Green noticed his appeal from this order on July 6.17 In his pro se motion for leave to proceed on appeal in forma pauperis, Green charges, citing only Bounds v. Smith, 430 U.S. 817, 97 S. Ct. 1491, 52 L. Ed. 2d 72 (1977), that the district court's orders deprive him of his constitutional right of access to the court. Thus, these appeals seek judicial review of the constitutionality of the efforts of the district court to rid this circuit of the Reverend Clovis Carl Green, Jr. Ironically, these appeals do raise nonfrivolous issues concerning the scope of Green's right of access to federal court. We thus must give Green still another day in court.

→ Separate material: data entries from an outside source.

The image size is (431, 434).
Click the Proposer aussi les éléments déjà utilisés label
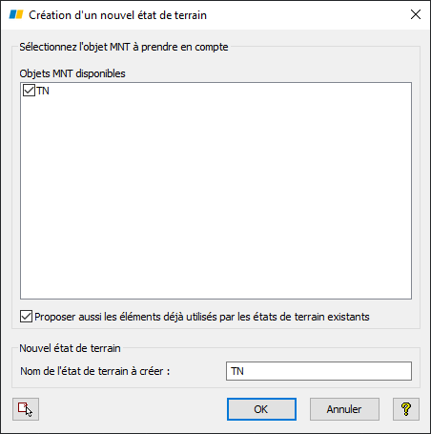click(202, 317)
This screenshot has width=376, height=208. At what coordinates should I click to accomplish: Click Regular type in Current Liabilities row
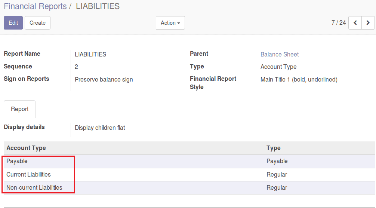coord(277,175)
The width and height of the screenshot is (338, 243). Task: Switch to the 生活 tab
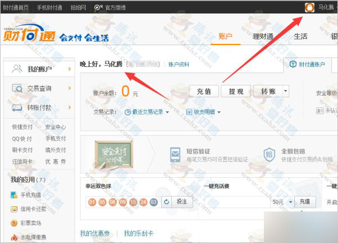coord(300,37)
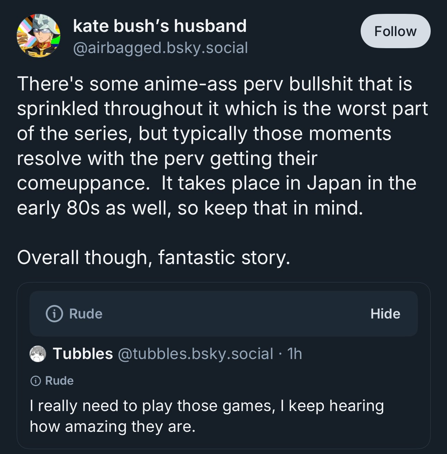Click the 1h timestamp on quoted post
447x454 pixels.
click(295, 354)
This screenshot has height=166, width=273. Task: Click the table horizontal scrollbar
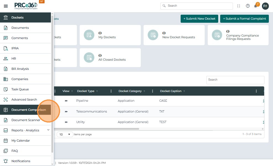[97, 129]
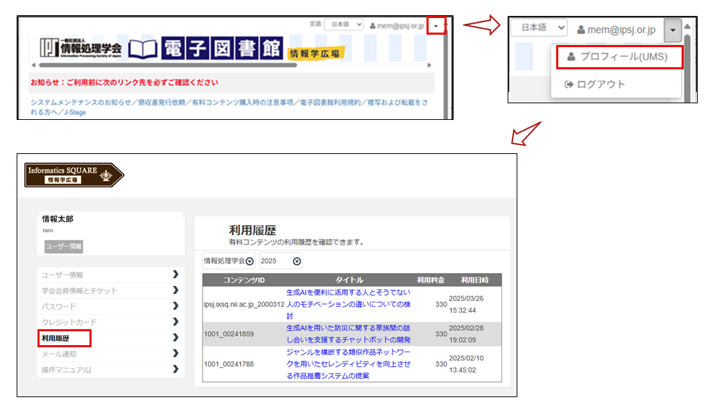Click the Informatics SQUARE logo badge
This screenshot has width=715, height=411.
[x=74, y=175]
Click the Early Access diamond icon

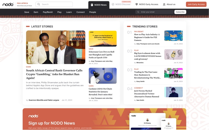[137, 4]
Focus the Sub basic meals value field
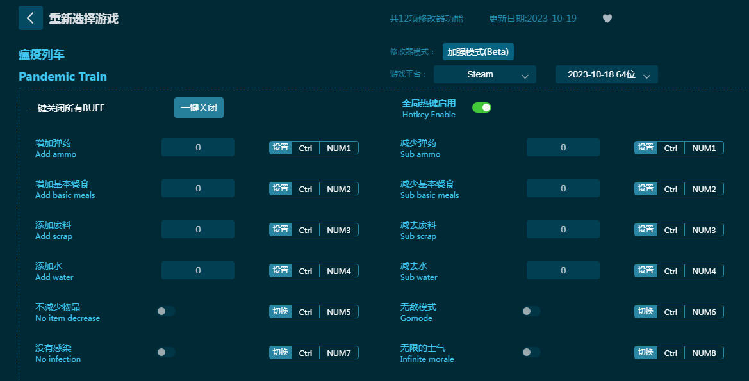749x381 pixels. tap(563, 188)
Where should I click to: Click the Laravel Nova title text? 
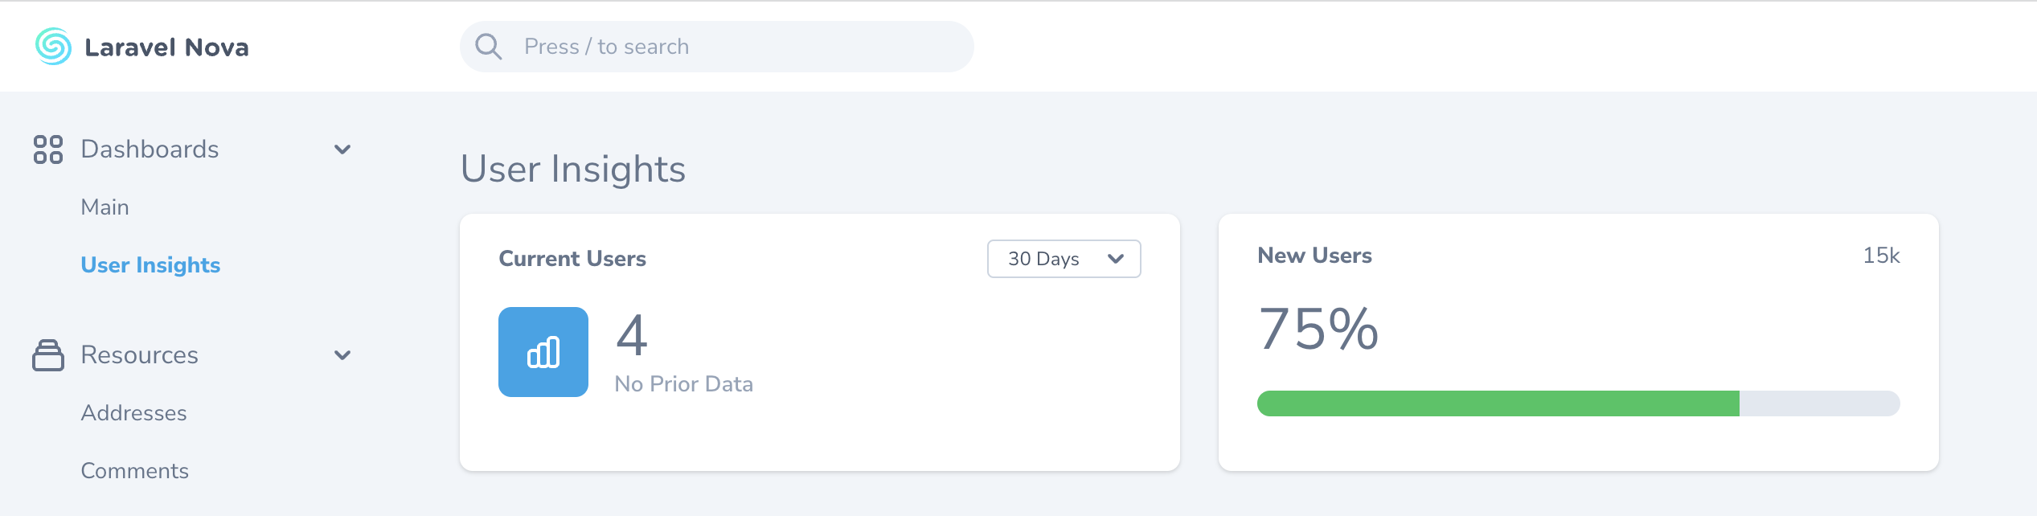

A. The right of access to the courts.
The Supreme Court recently stated, "It is now established beyond doubt that prisoners have a constitutional right of access to the courts." Bounds v. Smith, 430 U.S. 817, 821, 97 S. Ct. 1491, 1494, 52 L. Ed. 2d 72 (1977). Indeed, the Eighth Circuit, in In re Clovis Carl Green, 598 F.2d 1126, 1127 (8th Cir. 1979) (en banc), conceded that "(i)t is axiomatic that no petitioner or person shall ever be denied his right to the processes of the court." That right of access to the courts, however, is neither absolute nor unconditional.

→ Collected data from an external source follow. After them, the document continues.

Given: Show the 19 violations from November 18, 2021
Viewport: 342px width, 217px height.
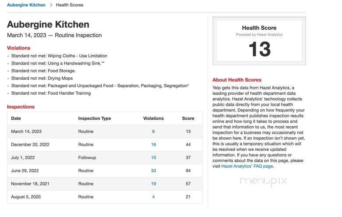Looking at the screenshot, I should pos(153,184).
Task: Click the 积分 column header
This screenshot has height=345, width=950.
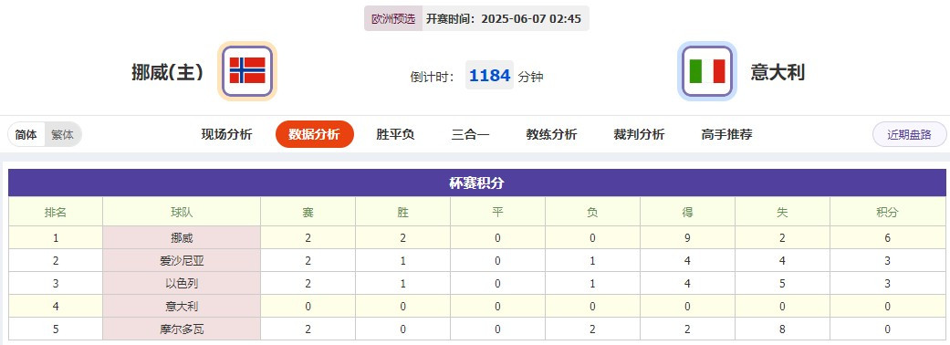Action: point(888,213)
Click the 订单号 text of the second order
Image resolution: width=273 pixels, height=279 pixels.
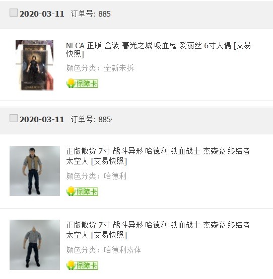pyautogui.click(x=91, y=119)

The scope of such a right depends in part on the nature of the suit. Although the right of access is most clearly established in cases involving a direct appeal from a criminal conviction, Douglas v. California, 372 U.S. 353, 358, 83 S. Ct. 814, 817, 9 L. Ed. 2d 811 (1963) (indigent criminal defendant must be provided with appointed counsel at state expense); Burns v. Ohio, 360 U.S. 252, 258, 79 S. Ct. 1164, 1168-69, 3 L. Ed. 2d 1209 (1959) (filing fee as a prerequisite for filing direct appeal of an indigent criminal defendant held unconstitutional); Griffin v. Illinois, 351 U.S. 12, 20, 76 S. Ct. 585, 591, 100 L. Ed. 891 (1956) (trial transcript must be provided at state expense), the right of access extends to collateral review of criminal convictions, see, e.g., Smith v. Bennett, 365 U.S. 708, 81 S. Ct. 895, 6 L. Ed. 2d 39 (1961) (filing fee for habeas corpus petition unconstitutional as applied to indigent), and to civil cases involving a fundamental constitutional right, Boddie v. Connecticut, 401 U.S. 371, 91 S. Ct. 780, 28 L. Ed. 2d 113 (1971) (filing fee for divorce unconstitutional as required of indigent); Wolff v. McDonnell, 418 U.S. 539, 94 S. Ct. 2963, 41 L. Ed. 2d 935 (1974) (right to obtain legal assistance to prisoner in prosecuting actions under 42 U.S.C. § 1983).18
Here, of course, no state or federal statute operates to deny Green access to the district court, whatever the nature of his claim. In fact, federal law specifically permits a person to proceed in the district court in forma pauperis, without prepayment of fees and costs, providing only that such person show by affidavit that he is unable to afford such fees or costs and that the claim or defense is neither frivolous nor malicious. 28 U.S.C. § 1915(a), (d). The district court's June 12 order, however, suspends the operation of subsection (a) of section 1915. The order conditions the filing of an action upon the full payment of the filing fee plus the payment of $100 as security for costs. In the Supreme Court cases canvassed above, the major inquiries concerned the nature of the indigent litigant's claim and the extent to which the challenged restriction or barrier (financial or otherwise) deprived that litigant of "meaningful access" to the courts. Here, the court's order on its face is unlimited as to the nature of claims (the order appears to be equally applicable to civil complaints and habeas petitions, and to constitutional and non-constitutional claims) and a total barrier (no papers submitted by Green will be considered in the court without the full payment required by the order).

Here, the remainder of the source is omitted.